* COMPLETE THE FOLLOWING
(1) From the figure legends on human sperm capacitation below, return the stretch of text that begins at the words "Effect of proteasome inhibition on the localization" and stops after "(D,H,L; green and blue).", copied word for word.
(2) Resume the figure legends on proteasome inhibition during human sperm capacitation, writing on from their final sentence.
** EXCERPTED PASSAGE follows **
Keywords: AKAP3; PRKA regulatory subunits; capacitation; proteasome; protein kinase A; sperm.

Figure 1

Effect of proteasome inhibition on the phosphorylation of PRKAC in Thr197 during human sperm capacitation. Human sperm were incubated for different times with 0.1% DMSO, 10 µM epoxomicin, or with 50 μM H89. Time 0 (0 min) corresponds to sperm incubated in non-capacitating conditions. (A) Western blot of PRKA activity evaluated using the anti-phospho Thr197 antibody against the catalytic subunit of PRKA (PKA-C). (B) For the densitometric analysis, total PRKAC/ß-tubulin levels were used as loading control. Bars represent the mean ± S.E.M of five different experiments. Different letters indicate statistically significant differences (p < 0.01) between groups.

Figure 2

Effect of proteasome inhibition on the phosphorylation of PRKA substrates (pPRKAs) during human sperm capacitation. Human sperm were incubated for different times with 0.1% DMSO, 10 µM epoxomicin, or with 50 μM H89. The time 0 (0 min) corresponds to sperm incubated in non-capacitating conditions. (A) Phosphorylated PRKA substrates (pPRKAs) were evaluated by Western blot. (B) For the densitometric analysis, β-tubulin was used as loading control. Bars represent mean ± S.E.M. of seven different experiments. a indicates p < 0.001 vs. corresponding control.

Figure 3

Effect of proteasome inhibition on the localization of phosphorylated PRKA substrates (pPRKAs) during sperm capacitation. Human sperm were incubated for 0 (T0) and 60 (T60) min with 0.1% DMSO or for 60 min with 10 µM epoxomicin (T60 + Epox). Cells were then fixed and labeled with a primary anti-PRKA phosphosubstrates antibody (B,F,J; green) and with Hoechst (C,G,K; blue). DIC: differential interference contrast (A,E,I). Merge: merged image of phosphorylated PRPKA substrates and Hoechst (D,H,L; green and blue).

Figure 4

Subcellular location of AKAP3 during human sperm capacitation. Sperm suspensions were incubated under capacitating conditions for 60 min. Then, the cells were fixed and labeled with a primary anti-AKAP3 antibody (B, green) and with Hoechst (C), (blue). DIC: differential interference contrast (A). Merge: merged image of AKAP3 and Hoechst ((D); green and blue).
** End of EXCERPTED PASSAGE **
** GIVEN DATA follows **
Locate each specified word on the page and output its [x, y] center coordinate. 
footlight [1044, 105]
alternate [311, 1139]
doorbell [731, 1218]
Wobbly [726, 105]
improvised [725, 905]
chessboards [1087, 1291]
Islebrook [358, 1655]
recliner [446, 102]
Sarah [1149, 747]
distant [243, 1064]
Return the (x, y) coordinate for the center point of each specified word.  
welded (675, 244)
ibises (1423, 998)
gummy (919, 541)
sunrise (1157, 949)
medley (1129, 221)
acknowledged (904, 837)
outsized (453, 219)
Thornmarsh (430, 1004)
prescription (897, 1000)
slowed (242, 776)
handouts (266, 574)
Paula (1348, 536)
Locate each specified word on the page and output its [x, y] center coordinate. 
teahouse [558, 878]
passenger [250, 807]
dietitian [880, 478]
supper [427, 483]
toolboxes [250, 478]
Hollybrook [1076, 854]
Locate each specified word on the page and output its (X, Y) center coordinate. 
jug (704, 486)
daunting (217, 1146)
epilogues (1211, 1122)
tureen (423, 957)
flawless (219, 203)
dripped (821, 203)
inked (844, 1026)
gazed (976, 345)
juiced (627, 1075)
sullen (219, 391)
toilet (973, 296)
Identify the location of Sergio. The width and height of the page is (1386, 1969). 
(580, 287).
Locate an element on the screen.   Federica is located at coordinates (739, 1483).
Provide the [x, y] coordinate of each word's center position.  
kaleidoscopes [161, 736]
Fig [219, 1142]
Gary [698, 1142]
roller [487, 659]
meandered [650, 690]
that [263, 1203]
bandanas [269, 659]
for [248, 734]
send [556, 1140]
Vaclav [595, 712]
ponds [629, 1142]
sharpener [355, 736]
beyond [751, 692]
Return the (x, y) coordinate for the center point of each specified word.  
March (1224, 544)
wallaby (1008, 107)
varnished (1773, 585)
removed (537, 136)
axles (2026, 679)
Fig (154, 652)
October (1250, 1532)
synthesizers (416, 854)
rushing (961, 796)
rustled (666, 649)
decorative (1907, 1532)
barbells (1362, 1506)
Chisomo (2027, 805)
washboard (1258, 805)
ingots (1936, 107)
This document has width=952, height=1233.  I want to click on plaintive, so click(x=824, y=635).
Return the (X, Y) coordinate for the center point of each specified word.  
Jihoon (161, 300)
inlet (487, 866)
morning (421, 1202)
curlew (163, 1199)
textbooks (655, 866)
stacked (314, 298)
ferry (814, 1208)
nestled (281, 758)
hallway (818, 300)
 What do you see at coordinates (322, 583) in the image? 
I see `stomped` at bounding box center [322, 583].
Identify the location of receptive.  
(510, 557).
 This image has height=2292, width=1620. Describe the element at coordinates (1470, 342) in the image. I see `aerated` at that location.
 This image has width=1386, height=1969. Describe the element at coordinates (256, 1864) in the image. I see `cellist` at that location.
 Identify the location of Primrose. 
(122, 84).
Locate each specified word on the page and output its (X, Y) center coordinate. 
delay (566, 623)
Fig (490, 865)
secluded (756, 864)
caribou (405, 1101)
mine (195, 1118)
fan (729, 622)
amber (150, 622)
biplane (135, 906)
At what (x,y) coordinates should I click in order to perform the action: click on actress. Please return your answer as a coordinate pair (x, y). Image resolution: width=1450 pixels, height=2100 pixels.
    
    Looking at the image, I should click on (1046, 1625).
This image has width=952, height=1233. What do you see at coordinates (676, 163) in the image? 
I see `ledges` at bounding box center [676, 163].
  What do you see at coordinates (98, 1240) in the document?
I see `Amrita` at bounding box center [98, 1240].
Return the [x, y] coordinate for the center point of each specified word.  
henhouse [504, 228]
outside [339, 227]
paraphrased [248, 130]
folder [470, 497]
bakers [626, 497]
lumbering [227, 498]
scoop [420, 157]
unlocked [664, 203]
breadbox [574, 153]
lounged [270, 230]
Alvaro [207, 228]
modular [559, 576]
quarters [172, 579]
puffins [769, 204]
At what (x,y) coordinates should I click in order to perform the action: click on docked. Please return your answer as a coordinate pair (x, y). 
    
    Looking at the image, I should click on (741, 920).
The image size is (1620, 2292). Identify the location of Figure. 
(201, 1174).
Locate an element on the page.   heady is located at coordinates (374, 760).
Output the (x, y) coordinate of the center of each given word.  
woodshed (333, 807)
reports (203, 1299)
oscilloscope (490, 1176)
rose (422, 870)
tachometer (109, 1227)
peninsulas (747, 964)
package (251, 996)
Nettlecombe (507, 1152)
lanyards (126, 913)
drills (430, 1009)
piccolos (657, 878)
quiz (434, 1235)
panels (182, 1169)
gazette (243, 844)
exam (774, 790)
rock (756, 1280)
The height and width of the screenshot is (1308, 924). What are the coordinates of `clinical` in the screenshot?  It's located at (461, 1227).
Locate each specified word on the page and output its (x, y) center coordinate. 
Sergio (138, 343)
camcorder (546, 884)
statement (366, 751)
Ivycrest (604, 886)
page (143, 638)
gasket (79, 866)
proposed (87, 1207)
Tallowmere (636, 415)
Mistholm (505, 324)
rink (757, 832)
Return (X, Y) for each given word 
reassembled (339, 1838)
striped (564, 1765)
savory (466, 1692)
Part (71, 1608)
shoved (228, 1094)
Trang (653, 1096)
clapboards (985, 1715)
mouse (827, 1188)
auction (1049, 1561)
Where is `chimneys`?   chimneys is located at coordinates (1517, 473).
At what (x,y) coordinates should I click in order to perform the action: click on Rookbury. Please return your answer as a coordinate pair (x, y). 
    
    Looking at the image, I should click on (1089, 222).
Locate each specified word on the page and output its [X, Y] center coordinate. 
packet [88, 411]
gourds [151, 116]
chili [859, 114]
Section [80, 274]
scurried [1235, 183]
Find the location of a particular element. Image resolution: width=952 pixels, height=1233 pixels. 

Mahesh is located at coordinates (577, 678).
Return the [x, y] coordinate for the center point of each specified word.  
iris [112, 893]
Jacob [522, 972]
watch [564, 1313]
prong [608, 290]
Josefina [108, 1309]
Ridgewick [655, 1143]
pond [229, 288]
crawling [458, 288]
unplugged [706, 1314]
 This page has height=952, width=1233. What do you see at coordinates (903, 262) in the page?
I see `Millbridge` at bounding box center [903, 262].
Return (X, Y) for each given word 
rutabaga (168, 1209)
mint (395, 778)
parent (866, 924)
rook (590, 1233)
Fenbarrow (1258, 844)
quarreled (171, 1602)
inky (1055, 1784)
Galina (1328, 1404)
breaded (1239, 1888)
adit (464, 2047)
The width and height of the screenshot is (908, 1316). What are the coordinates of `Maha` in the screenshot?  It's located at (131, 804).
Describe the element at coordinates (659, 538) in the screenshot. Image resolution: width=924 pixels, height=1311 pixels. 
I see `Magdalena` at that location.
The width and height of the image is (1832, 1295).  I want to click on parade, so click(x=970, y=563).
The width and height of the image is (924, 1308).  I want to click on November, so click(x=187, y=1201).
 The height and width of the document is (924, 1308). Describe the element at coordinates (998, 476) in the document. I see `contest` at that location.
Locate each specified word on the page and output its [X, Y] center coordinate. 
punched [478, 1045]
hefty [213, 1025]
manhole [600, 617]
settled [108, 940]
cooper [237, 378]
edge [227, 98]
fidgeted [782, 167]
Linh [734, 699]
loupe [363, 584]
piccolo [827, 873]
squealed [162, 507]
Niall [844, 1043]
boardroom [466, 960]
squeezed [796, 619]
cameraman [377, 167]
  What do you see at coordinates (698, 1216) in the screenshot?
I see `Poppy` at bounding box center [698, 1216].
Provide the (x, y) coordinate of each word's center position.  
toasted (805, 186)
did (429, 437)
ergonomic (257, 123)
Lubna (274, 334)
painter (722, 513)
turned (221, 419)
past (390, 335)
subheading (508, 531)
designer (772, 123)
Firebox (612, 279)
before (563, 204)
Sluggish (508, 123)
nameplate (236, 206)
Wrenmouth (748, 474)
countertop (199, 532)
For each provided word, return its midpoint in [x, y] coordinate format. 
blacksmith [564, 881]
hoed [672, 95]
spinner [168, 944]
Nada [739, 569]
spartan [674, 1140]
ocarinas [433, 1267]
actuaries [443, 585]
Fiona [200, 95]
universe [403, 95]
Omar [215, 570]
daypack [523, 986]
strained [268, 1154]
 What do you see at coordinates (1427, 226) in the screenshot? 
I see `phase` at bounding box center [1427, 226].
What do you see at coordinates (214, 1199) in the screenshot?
** End of GIVEN DATA **
* ANSWERS TO THIS EXERCISE
(1)
Effect of proteasome inhibition on the localization of phosphorylated PRKA substrates (pPRKAs) during sperm capacitation. Human sperm were incubated for 0 (T0) and 60 (T60) min with 0.1% DMSO or for 60 min with 10 µM epoxomicin (T60 + Epox). Cells were then fixed and labeled with a primary anti-PRKA phosphosubstrates antibody (B,F,J; green) and with Hoechst (C,G,K; blue). DIC: differential interference contrast (A,E,I). Merge: merged image of phosphorylated PRPKA substrates and Hoechst (D,H,L; green and blue).

(2)
Figure 5

The degradation of AKAP3 is dependent on the sperm proteasome. Total protein extracts were obtained from sperm incubated at different times with 0.1% DMSO or for 300 min with 10 μM epoxomicin (Epox). (A) The level of AKAP3 was detected by Western blot using an anti-AKAP3 antibody. (B) For the densitometric analysis, β-tubulin was used as a loading control. Bars represent the mean ± S.E.M of five different experiments. Different letters indicate statistically significant differences (p < 0.01) between the groups.

Figure 6

Protein levels and subcellular localization of PRKAR2 during human sperm capacitation. (A) Total protein extracts were obtained from sperm incubated for 0, 1, 15, 30, or 60 min. The level of PRKAR2 was detected by Western blot using an anti-PRKAR2 antibody. (B) For the densitometric analysis, β-tubulin was used as a loading control. Bars represent the mean ± S.E.M of six different experiments. (C,D) For subcellular localization, the sperm were incubated under capacitated conditions for 1 min. Then, the cells were fixed and labeled with a primary anti-PRKAR2 antibody (D, green). DIC: differential interference contrast (C).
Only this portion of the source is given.